Issue. VM with gpu won't load drivers during kernel boot:

Code:

Nov 20 23:13:00 gputest kernel: nvidia: loading out-of-tree module taints kernel.
Nov 20 23:13:00 gputest kernel: nvidia: module license 'NVIDIA' taints kernel.
Nov 20 23:13:00 gputest kernel: Disabling lock debugging due to kernel taint
...
Nov 20 23:13:00 gputest kernel: nvidia: module verification failed: signature and/or required key missing - tainting kernel
Nov 20 23:13:00 gputest kernel: nvidia-nvlink: Nvlink Core is being initialized, major device number 245
Nov 20 23:13:00 gputest kernel: nvidia 0000:01:00.0: enabling device (0140 -> 0142)
Nov 20 23:13:00 gputest kernel: NVRM: This PCI I/O region assigned to your NVIDIA device is invalid:
                                NVRM: BAR1 is 0M @ 0x0 (PCI:0000:01:00.0)
Nov 20 23:13:00 gputest kernel: nvidia: probe of 0000:01:00.0 failed with error -1
Nov 20 23:13:00 gputest kernel: NVRM: The NVIDIA probe routine failed for 1 device(s).
Nov 20 23:13:00 gputest kernel: NVRM: None of the NVIDIA devices were initialized.
Nov 20 23:13:00 gputest kernel: nvidia-nvlink: Unregistered Nvlink Core, major device number 245
...
Nov 20 23:13:00 gputest systemd-modules-load[351]: modprobe: ERROR: could not insert 'nvidia_current': No such device
Nov 20 23:13:00 gputest systemd-modules-load[349]: modprobe: ERROR: ../libkmod/libkmod-module.c:990 command_do() Error running install command 'modprobe -i nvidia-current ' for module nvidia: retcode 1
Nov 20 23:13:00 gputest systemd-modules-load[349]: modprobe: ERROR: could not insert 'nvidia': Invalid argument
Nov 20 23:13:00 gputest kernel: nvidia-nvlink: Nvlink Core is being initialized, major device number 245
Nov 20 23:13:00 gputest kernel: NVRM: This PCI I/O region assigned to your NVIDIA device is invalid:
                                NVRM: BAR1 is 0M @ 0x0 (PCI:0000:01:00.0)
Nov 20 23:13:00 gputest kernel: nvidia: probe of 0000:01:00.0 failed with error -1
Nov 20 23:13:00 gputest kernel: NVRM: The NVIDIA probe routine failed for 1 device(s).
Nov 20 23:13:00 gputest kernel: NVRM: None of the NVIDIA devices were initialized.
Nov 20 23:13:00 gputest kernel: nvidia-nvlink: Unregistered Nvlink Core, major device number 245
Nov 20 23:13:00 gputest systemd-udevd[415]: modprobe: ERROR: could not insert 'nvidia_current': No such device
Nov 20 23:13:00 gputest systemd-udevd[405]: Error running install command 'modprobe -i nvidia-current ' for module nvidia: retcode 1
... (repeats couple of times)
Nov 20 23:13:01 gputest kernel: nvidia-nvlink: Nvlink Core is being initialized, major device number 243
Nov 20 23:13:01 gputest kernel: NVRM: This PCI I/O region assigned to your NVIDIA device is invalid:
                                NVRM: BAR1 is 0M @ 0x0 (PCI:0000:01:00.0)
Nov 20 23:13:01 gputest kernel: nvidia: probe of 0000:01:00.0 failed with error -1
Nov 20 23:13:01 gputest kernel: NVRM: The NVIDIA probe routine failed for 1 device(s).
Nov 20 23:13:01 gputest kernel: NVRM: None of the NVIDIA devices were initialized.
Nov 20 23:13:01 gputest kernel: nvidia-nvlink: Unregistered Nvlink Core, major device number 243
Nov 20 23:13:01 gputest nvidia-persistenced[610]: Failed to query NVIDIA devices.
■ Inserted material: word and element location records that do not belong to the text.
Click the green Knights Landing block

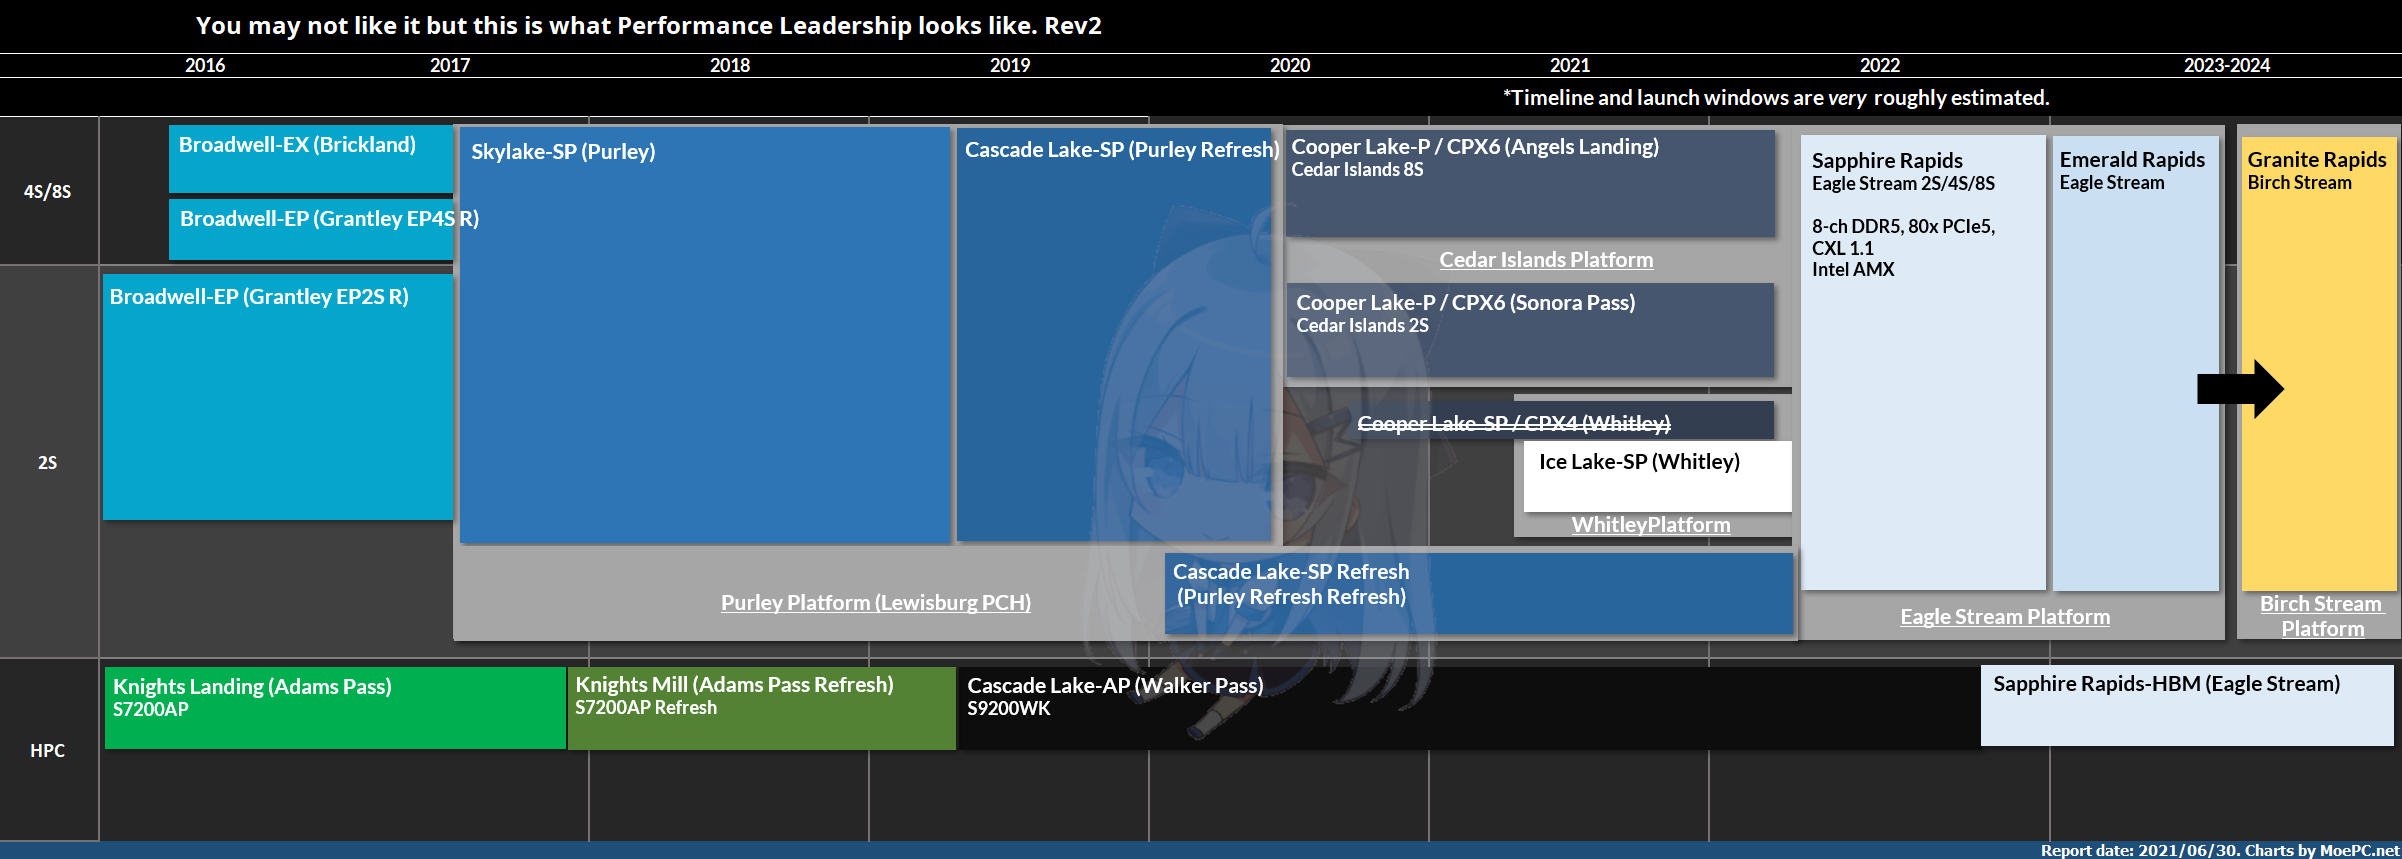pos(334,708)
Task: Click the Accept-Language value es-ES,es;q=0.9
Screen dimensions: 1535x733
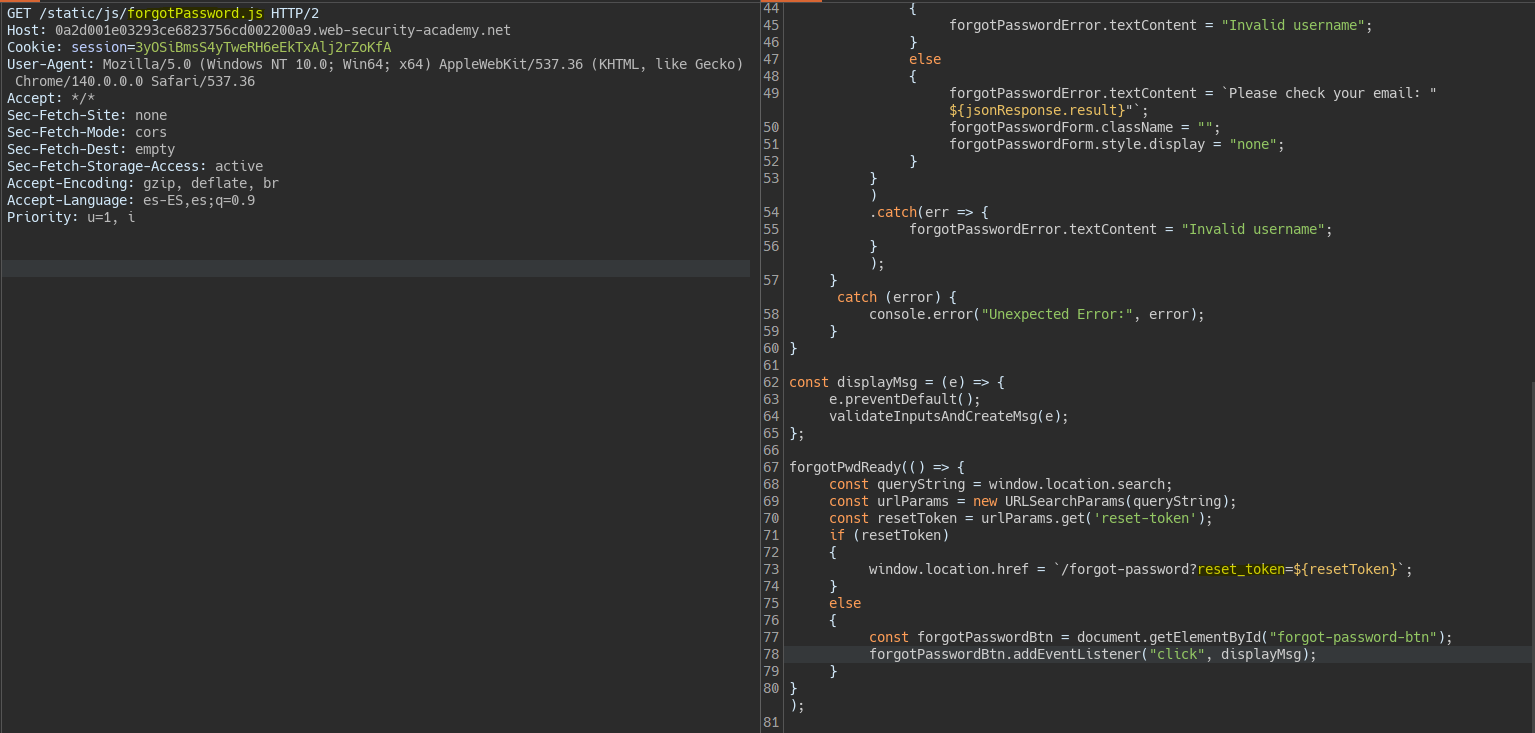Action: [x=199, y=200]
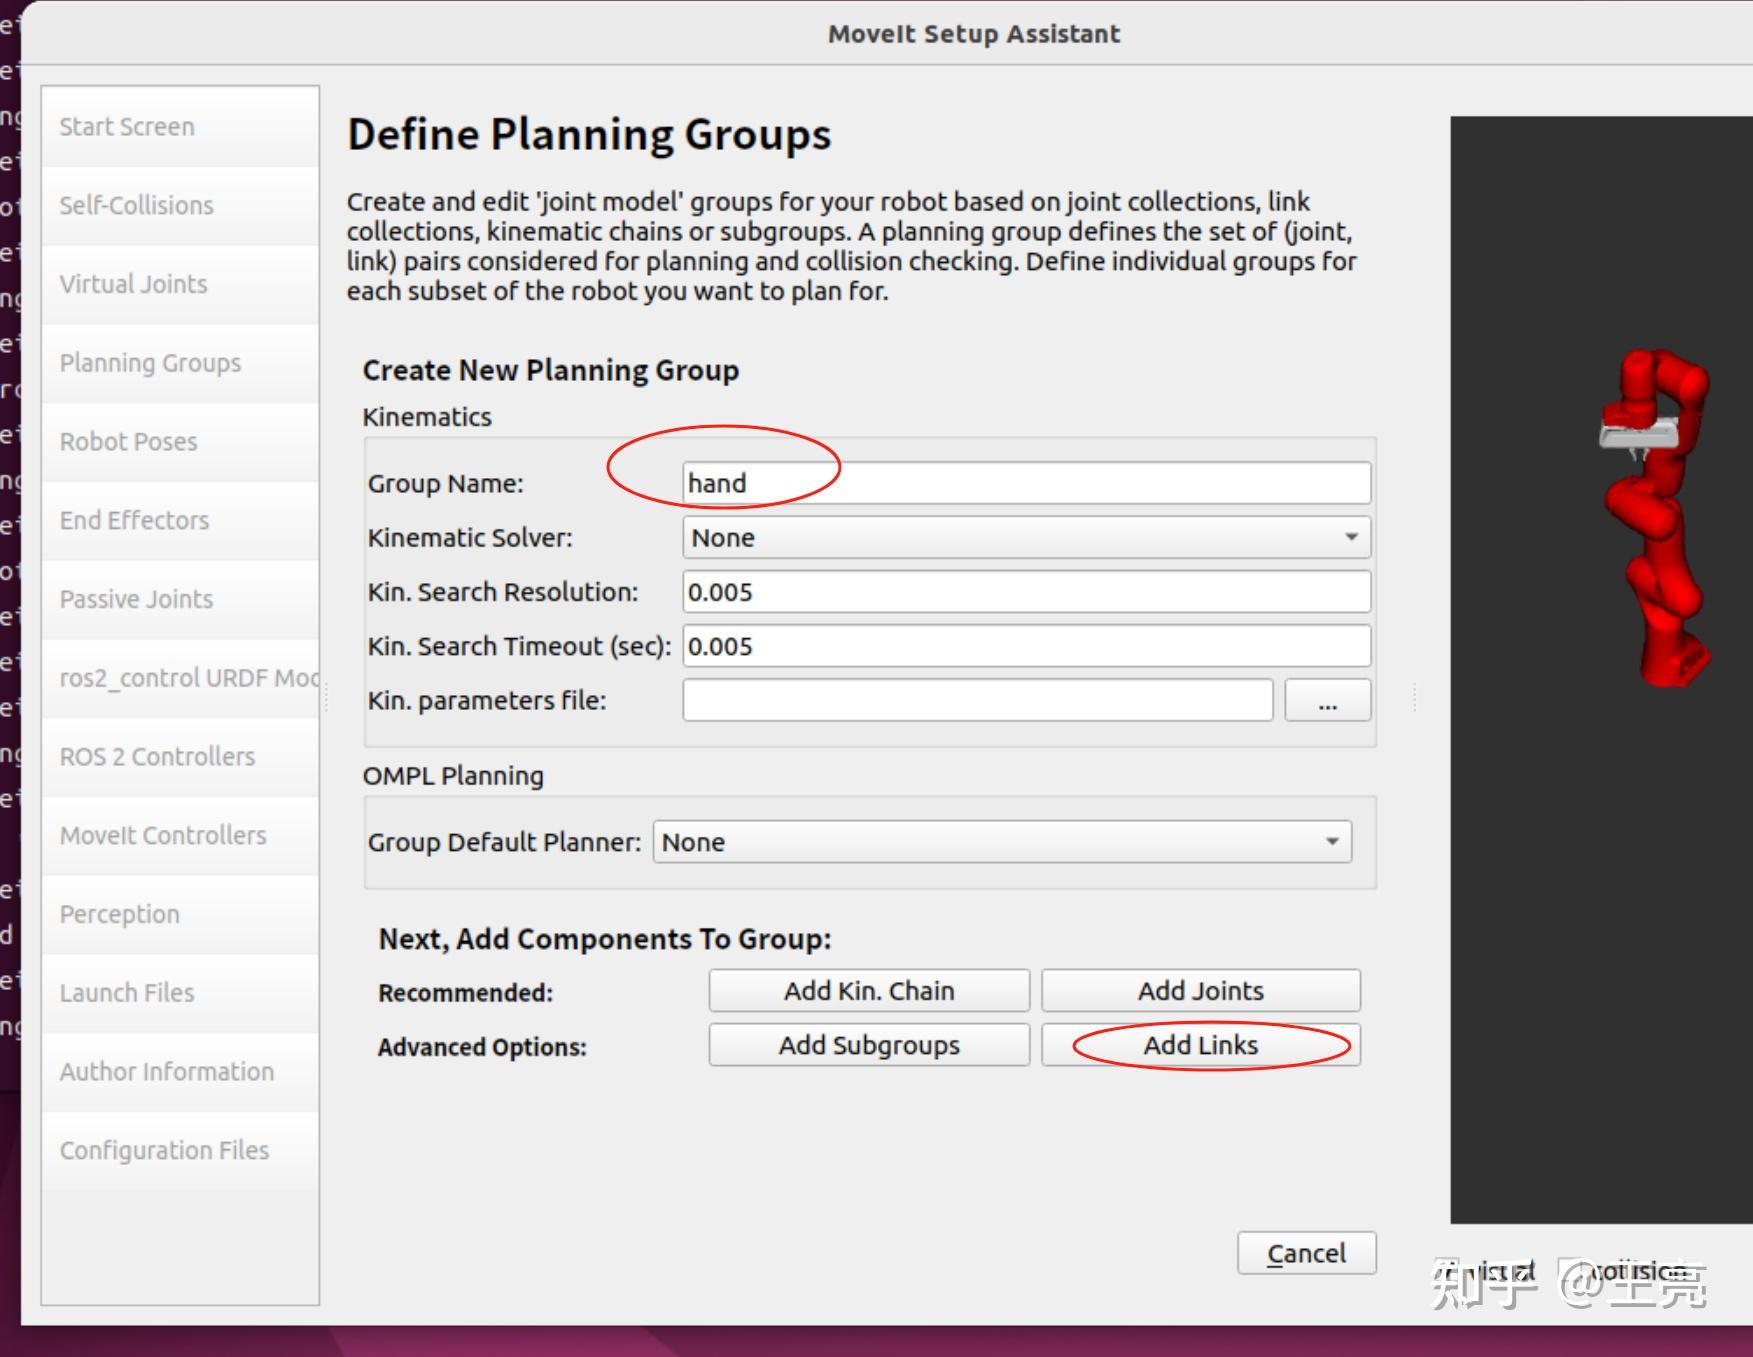Click the Add Joints button
1753x1357 pixels.
pyautogui.click(x=1200, y=991)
Please ensure that the NVIDIA device files (/dev/nvidia*) exist, and that user 106 has read and write permissions for those files.
Nov 20 23:13:01 gputest nvidia-persistenced[610]: Shutdown (610)
Nov 20 23:13:01 gputest nvidia-persistenced[590]: nvidia-persistenced failed to initialize. Check syslog for more details.
Nov 20 23:13:01 gputest systemd[1]: nvidia-persistenced.service: Control process exited, code=exited, status=1/FAILURE
Nov 20 23:13:01 gputest systemd[1]: nvidia-persistenced.service: Failed with result 'exit-code'.
Nov 20 23:13:01 gputest systemd[1]: Failed to start NVIDIA Persistence Daemon.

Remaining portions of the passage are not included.